Spring is here, and that means field days and field trips! As the weather turns sunny and warm, kids and teachers both want to get out of the classroom. But sometimes after everyone is outside, it’s difficult to keep track of your students! That’s why I started doing this easy tie-dye t-shirt project early in the spring. As you can see from this photo of my former class on a class trip to the zoo, when everyone is wearing the same color shirt, it’s easy to locate them no matter where they are. It’s also really helpful for your parent volunteers because they know exactly who’s in your class. Therefore, they feel more comfortable speaking to any of your students who are acting a bit rambunctious.

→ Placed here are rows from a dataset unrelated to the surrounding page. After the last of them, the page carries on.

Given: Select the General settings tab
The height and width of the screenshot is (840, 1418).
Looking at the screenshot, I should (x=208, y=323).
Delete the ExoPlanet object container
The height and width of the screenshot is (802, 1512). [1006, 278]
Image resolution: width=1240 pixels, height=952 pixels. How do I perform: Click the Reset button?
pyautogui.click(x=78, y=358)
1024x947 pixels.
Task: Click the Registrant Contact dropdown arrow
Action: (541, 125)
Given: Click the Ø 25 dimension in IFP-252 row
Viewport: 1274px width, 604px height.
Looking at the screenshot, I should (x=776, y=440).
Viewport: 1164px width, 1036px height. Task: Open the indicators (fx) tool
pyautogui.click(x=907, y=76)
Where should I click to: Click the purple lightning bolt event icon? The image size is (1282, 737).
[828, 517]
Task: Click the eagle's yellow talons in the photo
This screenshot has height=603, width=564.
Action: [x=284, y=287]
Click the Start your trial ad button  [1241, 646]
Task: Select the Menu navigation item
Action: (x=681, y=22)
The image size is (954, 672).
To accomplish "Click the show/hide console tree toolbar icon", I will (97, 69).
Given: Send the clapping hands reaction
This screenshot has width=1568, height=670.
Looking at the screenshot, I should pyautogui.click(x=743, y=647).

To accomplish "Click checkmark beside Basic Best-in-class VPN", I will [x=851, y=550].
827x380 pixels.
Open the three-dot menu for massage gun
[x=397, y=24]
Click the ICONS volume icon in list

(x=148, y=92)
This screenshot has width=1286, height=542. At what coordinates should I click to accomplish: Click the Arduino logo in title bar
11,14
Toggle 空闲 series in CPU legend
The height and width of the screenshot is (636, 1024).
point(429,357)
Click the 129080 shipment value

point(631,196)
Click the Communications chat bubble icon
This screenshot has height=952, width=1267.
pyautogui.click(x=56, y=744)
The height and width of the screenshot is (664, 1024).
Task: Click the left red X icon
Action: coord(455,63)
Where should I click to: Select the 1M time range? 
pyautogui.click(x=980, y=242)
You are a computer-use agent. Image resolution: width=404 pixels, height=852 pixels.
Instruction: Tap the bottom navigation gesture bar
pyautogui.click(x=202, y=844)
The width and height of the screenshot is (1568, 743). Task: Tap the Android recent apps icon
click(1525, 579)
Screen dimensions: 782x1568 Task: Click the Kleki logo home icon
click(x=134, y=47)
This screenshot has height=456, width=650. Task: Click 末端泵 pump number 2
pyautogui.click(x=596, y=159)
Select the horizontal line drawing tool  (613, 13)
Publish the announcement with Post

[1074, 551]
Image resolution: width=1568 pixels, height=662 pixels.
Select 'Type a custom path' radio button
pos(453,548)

For years I had thought of doing a tie-dye project with my class, but the whole thing always seemed so messy. I remember walking by classrooms where kids were tying shirts and squirting dye onto them, and the project seemed like way more than I wanted to tackle.
But one year my entire grade level decided to tie-dye shirts, with each class choosing a different color. They explained that it’s easy when you have the kids tie up their shirts at school and you take them home to dye in your washer. Yes, I know! I thought the same thing! Whoa! I’m not putting purple dye into MY washing machine! However, they convinced me to give it a try saying that all it takes to clean the washer later is running a wash cycle with bleach and hot water. I followed their directions and it really was easy! My students loved tying their shirts and creating their own unique designs, and it was terrific to have the shirts ready to go for field day and for our spring field trip.
Because I love this project so much and want others to try it, I’ve written detailed directions explaining exactly what to do. I also included sample parent letters requesting the t-shirts and money for the dye. If you want to try this with your class, download Tie-Dye T-shirts Made Easy for all the details.
Making tie-dyed t-shirts was a great activity for boosting class spirit, and it proved to be an excellent classroom management tool as well – or maybe I should say, an excellent outdoor management tool! I hope your students enjoy the project as much as mine did!